P3444 [POI 2006] ORK-Ploughing

Byteasar, the farmer, wants to plough his rectangular field. He can begin by ploughing a slice from any of the field’s edges; then he can plough a slice from any edge of the remaining unploughed field, and so on, until the whole field is ploughed. After each slice is ploughed, the yet-unploughed field is still a rectangle. Each slice has a span of $1$, and the field is divided into $m\times n$ unit tiles. We identify the tiles by their coordinates $(i,j)$, for $1\le i\le m$ and $1\le j\le n$. Each tile has a non-negative ploughing-difficulty. Let $t_{i,j}$ denote the difficulty of the tile with coordinates $(i,j)$. Byteasar has only one puny and frail nag (horse). Once the nag starts to plough a slice, it will not stop until the slice is completely ploughed. However, if the slice is too much for the nag to bear, it will die of exhaustion, so Byteasar has to be careful. After every ploughed slice, the nag can rest and gather strength. For every slice, the sum of ploughing-difficulties of the tiles forming it cannot exceed a certain constant $k$. Determine the minimum number of slices required to plough the entire field without exceeding the limit $k$ on any slice. It is guaranteed that there exists a way to plough the field according to the above rules.

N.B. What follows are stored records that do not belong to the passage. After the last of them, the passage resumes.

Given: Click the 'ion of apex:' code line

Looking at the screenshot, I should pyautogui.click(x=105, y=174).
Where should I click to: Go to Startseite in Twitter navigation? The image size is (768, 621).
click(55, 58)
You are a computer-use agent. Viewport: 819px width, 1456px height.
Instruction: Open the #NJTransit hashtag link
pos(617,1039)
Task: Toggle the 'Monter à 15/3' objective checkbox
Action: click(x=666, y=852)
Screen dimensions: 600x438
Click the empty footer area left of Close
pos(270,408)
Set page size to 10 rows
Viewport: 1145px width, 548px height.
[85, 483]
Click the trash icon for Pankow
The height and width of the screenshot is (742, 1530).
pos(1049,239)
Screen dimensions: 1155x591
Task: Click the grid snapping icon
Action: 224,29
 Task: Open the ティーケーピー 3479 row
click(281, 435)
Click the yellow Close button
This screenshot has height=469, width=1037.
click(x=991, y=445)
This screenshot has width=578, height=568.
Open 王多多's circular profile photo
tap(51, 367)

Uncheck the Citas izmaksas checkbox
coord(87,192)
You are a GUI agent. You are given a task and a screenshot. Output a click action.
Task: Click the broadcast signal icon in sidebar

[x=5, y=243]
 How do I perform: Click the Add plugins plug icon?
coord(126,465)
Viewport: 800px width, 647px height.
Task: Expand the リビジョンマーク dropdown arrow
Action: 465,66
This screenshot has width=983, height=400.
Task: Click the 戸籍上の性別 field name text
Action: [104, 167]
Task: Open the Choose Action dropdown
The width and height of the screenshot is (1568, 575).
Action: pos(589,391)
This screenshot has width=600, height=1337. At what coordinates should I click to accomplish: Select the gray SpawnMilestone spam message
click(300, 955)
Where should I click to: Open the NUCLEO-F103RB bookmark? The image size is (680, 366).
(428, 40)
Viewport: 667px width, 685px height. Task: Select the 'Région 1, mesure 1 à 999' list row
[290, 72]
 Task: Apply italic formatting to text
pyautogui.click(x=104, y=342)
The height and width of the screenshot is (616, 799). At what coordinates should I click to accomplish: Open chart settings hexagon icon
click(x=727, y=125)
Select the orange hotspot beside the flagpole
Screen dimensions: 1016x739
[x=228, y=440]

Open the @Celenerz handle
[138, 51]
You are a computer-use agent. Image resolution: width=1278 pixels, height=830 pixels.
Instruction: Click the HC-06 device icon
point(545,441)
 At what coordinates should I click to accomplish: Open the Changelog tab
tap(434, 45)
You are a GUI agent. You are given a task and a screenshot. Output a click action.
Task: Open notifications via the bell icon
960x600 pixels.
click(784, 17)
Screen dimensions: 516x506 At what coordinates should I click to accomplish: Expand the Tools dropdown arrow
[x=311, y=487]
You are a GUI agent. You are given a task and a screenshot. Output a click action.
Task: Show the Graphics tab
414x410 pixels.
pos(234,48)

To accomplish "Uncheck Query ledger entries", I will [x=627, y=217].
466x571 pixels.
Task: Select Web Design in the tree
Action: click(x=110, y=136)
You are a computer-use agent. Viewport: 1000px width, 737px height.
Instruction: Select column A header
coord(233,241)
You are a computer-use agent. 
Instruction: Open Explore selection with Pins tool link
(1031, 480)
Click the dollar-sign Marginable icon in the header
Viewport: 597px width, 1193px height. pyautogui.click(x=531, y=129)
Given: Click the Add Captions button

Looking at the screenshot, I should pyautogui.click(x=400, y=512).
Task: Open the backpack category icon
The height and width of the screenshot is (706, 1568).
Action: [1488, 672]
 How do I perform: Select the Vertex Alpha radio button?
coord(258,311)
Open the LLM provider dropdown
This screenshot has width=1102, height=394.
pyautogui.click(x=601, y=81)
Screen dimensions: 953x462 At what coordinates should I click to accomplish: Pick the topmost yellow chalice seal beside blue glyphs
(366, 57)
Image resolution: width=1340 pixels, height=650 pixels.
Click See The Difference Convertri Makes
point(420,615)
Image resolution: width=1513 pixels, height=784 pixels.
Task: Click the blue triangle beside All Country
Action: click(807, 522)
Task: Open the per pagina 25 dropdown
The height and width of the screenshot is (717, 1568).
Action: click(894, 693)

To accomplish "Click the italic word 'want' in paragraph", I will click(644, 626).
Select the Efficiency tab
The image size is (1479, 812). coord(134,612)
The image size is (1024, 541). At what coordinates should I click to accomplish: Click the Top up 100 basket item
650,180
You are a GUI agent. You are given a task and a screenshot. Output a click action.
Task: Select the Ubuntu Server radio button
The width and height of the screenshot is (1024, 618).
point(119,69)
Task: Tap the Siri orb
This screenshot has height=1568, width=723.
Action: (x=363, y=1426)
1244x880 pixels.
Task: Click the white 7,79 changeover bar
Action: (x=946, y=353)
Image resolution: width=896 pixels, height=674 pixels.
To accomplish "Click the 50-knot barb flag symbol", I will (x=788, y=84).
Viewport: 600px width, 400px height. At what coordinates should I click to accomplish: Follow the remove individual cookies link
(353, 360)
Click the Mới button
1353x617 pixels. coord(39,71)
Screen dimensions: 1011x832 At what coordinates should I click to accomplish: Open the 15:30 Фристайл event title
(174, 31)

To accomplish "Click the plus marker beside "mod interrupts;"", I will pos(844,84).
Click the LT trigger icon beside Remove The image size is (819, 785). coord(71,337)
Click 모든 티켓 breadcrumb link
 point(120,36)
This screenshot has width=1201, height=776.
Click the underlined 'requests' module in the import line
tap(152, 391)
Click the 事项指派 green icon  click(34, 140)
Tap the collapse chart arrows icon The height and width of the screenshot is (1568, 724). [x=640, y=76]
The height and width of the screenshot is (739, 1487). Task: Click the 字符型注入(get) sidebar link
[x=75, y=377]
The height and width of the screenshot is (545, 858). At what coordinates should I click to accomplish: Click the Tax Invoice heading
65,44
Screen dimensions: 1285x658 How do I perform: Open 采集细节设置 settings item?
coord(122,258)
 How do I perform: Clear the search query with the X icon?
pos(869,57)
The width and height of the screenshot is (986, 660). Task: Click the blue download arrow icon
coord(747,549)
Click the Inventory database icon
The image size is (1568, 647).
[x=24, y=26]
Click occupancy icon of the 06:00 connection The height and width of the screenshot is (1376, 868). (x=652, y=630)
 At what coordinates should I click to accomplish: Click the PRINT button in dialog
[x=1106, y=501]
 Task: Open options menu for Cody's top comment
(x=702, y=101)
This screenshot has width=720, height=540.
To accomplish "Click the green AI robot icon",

- The first line contains three positive integers $k$, $m$ and $n$, separated by single spaces, where $1\le k\le 200\ 000\ 000$ and $1\le m,n\le 2000$. - The next $m$ lines contain the ploughing-difficulty coefficients. Specifically, line $i+1$ ($1\le i\le m$) contains $n$ integers $t_{i,1}, t_{i,2}, \ldots, t_{i,n}$, separated by single spaces, where $0\le t_{i,j}\le 100\ 000$.

Output one integer: the minimum number of slices required to plough the field while satisfying the given conditions. It is guaranteed that a valid ploughing exists.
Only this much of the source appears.